Juve Stabia: 0-0 contro Catanzaro, niente gol ma saltano le coronarie

L’imbattibilità della Juve Stabia salva, ma non le coronarie dei suoi tifosi. La capolista pareggia 0-0 in casa contro il Catanzaro ma rischia di perdere il suo primo match in campionato: a 5’ dalla fine Giannone, attaccante dei calabresi entrato al posto di Ciccone, va dal dischetto e tenta di battere il portiere Branduani con il cucchiaio, ma la sfera si ritrova tra le braccia dell’estremo difensore gialloblù che consente così alla squadra di Fabio Caserta di portare a casa un punto pesantissimo in un turno infrasettimanale che vede la vittoria del Trapani ai danni del Catania.

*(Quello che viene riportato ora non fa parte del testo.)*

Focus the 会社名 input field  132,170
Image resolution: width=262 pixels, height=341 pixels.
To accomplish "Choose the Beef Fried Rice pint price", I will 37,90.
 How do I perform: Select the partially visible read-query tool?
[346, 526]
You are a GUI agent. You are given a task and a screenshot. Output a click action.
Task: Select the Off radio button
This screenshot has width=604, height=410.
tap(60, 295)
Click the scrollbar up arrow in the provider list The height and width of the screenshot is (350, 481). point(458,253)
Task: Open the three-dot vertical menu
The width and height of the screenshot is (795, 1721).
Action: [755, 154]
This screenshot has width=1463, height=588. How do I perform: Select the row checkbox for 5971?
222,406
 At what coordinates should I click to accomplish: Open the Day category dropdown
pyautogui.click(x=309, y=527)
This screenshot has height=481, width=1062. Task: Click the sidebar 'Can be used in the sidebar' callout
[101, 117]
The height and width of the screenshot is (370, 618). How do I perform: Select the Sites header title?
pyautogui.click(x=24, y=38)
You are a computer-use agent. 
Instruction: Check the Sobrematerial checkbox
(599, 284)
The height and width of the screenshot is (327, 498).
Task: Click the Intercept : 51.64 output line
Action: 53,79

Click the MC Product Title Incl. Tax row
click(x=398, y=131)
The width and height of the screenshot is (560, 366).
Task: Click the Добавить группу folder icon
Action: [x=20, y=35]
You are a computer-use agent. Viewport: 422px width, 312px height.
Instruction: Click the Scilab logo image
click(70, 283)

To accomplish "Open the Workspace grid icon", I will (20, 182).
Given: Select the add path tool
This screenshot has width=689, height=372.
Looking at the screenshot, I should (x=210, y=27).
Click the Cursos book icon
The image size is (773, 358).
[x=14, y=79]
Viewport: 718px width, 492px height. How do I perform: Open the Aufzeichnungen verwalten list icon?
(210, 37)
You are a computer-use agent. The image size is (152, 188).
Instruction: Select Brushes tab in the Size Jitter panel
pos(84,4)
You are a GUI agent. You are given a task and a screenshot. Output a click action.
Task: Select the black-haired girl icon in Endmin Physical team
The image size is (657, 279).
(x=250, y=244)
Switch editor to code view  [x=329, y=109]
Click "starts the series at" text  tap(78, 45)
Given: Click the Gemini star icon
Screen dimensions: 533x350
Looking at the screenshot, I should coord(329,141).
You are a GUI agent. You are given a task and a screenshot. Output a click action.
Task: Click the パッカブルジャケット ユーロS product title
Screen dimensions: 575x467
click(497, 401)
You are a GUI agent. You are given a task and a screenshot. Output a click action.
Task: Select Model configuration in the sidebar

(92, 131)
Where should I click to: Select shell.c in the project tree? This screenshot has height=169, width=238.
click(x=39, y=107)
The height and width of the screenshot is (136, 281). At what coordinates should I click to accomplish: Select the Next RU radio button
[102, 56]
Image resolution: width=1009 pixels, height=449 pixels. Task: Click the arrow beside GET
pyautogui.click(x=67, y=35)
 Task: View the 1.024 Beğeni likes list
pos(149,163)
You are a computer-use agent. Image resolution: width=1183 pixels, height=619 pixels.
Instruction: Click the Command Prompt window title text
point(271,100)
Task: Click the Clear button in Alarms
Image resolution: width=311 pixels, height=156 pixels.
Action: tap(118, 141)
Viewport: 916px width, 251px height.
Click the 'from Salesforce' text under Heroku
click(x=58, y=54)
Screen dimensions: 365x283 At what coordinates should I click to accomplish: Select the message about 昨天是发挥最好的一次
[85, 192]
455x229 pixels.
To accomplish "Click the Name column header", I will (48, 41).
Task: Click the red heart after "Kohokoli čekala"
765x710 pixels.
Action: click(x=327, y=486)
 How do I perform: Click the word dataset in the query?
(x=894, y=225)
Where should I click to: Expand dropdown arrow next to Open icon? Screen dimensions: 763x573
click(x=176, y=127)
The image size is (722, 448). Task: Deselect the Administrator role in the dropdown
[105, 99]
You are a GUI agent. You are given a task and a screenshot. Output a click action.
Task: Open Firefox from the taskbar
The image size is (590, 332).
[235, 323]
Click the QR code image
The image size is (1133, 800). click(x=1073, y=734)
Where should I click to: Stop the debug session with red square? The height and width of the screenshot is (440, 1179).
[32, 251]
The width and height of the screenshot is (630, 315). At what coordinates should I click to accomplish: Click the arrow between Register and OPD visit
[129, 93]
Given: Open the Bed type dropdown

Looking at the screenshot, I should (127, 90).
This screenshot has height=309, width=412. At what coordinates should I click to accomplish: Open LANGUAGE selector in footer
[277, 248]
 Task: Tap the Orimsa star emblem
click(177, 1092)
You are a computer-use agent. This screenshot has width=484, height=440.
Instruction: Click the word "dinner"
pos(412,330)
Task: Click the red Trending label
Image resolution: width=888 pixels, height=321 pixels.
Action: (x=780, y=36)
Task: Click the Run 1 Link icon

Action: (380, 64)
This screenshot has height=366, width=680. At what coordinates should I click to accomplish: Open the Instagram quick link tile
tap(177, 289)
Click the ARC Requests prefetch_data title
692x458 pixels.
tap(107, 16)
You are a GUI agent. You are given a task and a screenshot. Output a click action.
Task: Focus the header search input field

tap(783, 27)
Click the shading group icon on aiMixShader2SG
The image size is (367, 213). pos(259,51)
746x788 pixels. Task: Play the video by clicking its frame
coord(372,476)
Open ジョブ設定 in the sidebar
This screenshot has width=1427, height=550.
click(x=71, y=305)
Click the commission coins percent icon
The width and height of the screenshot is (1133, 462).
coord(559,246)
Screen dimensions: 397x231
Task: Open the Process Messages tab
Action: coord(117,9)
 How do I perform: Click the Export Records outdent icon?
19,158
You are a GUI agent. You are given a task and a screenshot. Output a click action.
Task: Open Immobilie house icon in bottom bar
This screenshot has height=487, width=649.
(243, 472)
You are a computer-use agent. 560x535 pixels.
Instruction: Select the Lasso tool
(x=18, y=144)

Le Vespe al 90’ si ritrovano a +6 con una partita in meno, respingendo definitivamente l’assalto della squadra di Auteri al primato. La partita del Menti è di quelle agonisticamente valide, entrambe le formazioni scendono in campo con il tridente e sono votate all’attacco alla ricerca di un successo che potrebbe chiudere o riaprire il campionato per una delle due. Qualcosa in più lo fanno i calabresi nel primo tempo, ma di pericoli veri e propri per Branduani non ce ne sono, con Auteri costretto a rimpiazzare l’ex Figliomeni che dopo 10’ è fermato da un problema muscolare. La Juve Stabia comunque non resta a guardare e ha in Carlini l’uomo più pericoloso che con i suoi inserimenti mette in crisi la retroguardia giallorossa, anche se a conti fatti la migliore occasione del primo tempo è quella che capita a catanzarese D’Ursi che colpisce il palo esterno. Nella ripresa si vede qualche occasione in meno, ma anche una grande giocata di Melara che dopo un grandissimo controllo cerca la rete da fenomeno che però non trova. Auteri si gioca la carta Ciccone e Caserta risponde con El Ouazni, ma cambiando gli attaccanti il risultato non cambia come in una sorta di proprietà commutativa del calcio. A dimostrarlo è proprio Giannone che getta al vento la più grande occasione della partita dal dischetto che regala un pareggio d’oro alla capolista Juve Stabia, che mantiene la sua imbattibilità. Ora il Catanzaro può davvero pensare ai playoff.